Find the coordinates of the center
of mass of the following figure, which is drawn on a grid of unit squares.

The shape that we’re interested in
is the green shaded area on this graph here. Since the shape is nonuniform
because it has a big hole in the middle, we’ll need to break it up into several
uniform shapes and then use the center of mass formula. The center of mass formula allows
us to calculate the coordinates of the center of mass for a collection of objects
using the mass and location of each individual object. For extended objects like
two-dimensional laminae, we define their location as their center of mass. Okay, now we just need to find the
shapes that will make our calculation easiest. We can actually do this calculation
using only two laminae if we use the negative mass method.
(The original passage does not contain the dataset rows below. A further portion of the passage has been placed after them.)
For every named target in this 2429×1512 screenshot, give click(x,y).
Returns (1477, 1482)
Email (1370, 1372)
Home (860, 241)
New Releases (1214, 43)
In the negative mass method, we
treat laminae with holes as solid laminae with positive mass combined with a lamina
the shape of the hole, but with negative mass. When we fix the lamina with
negative mass to the lamina with positive mass, the positive and negative masses
cancel, giving us the effective result of zero mass or a hole. We then find the center of mass of
these two laminae, the positive mass and the negative mass, using the exact same
center of mass formula. To apply the negative mass method
to our particular shape, we’ll start with a positive mass lamina with the same
perimeter as the outer perimeter of the shape that we’re interested in. To account for the hole, we’ll then
include a lamina with negative mass with the same perimeter as the inner perimeter
of our shape.

As we can see, the shape that we’re
interested in is exactly the portion of the positive mass lamina that does not
coincide with the negative mass lamina. Before we worry about particular
values for these two masses, let’s find the centers of mass of these two
laminae. Recall that for any uniform
rectangular lamina, the center of mass is exactly at the point where the two
diagonals meet. So to find the centers of mass of
these two laminae, we’ll just draw the diagonals. Here, we’ve drawn the two diagonals
of the positive mass lamina, and they meet right here. When we include the diagonals of
the negative mass lamina, we see that they meet at exactly the same point. So both of these laminae have the
same center of mass.

Whenever we combine two objects and
those two objects have the same center of mass, the resulting combination also has
that center of mass. We can see this mathematically by
noting that if all of the 𝑥 sub 𝑖’s have the same value, call it 𝑥, then the
numerator is just 𝑥 times the denominator. And 𝑥 times something divided by
that something is just 𝑥. Okay, so the center of mass is this
center point here. This is four and a half units along
the 𝑥-axis and exactly four units up on the 𝑦-axis. Four and one-half is
nine-halves. So the center of mass of this
figure is located at nine-halves comma four. The ease with which we found this
answer shows the power of the negative mass method. Not only were we able to find the
centers of mass entirely graphically, we didn’t even need to plug in values into the
center of mass formula to get the answer.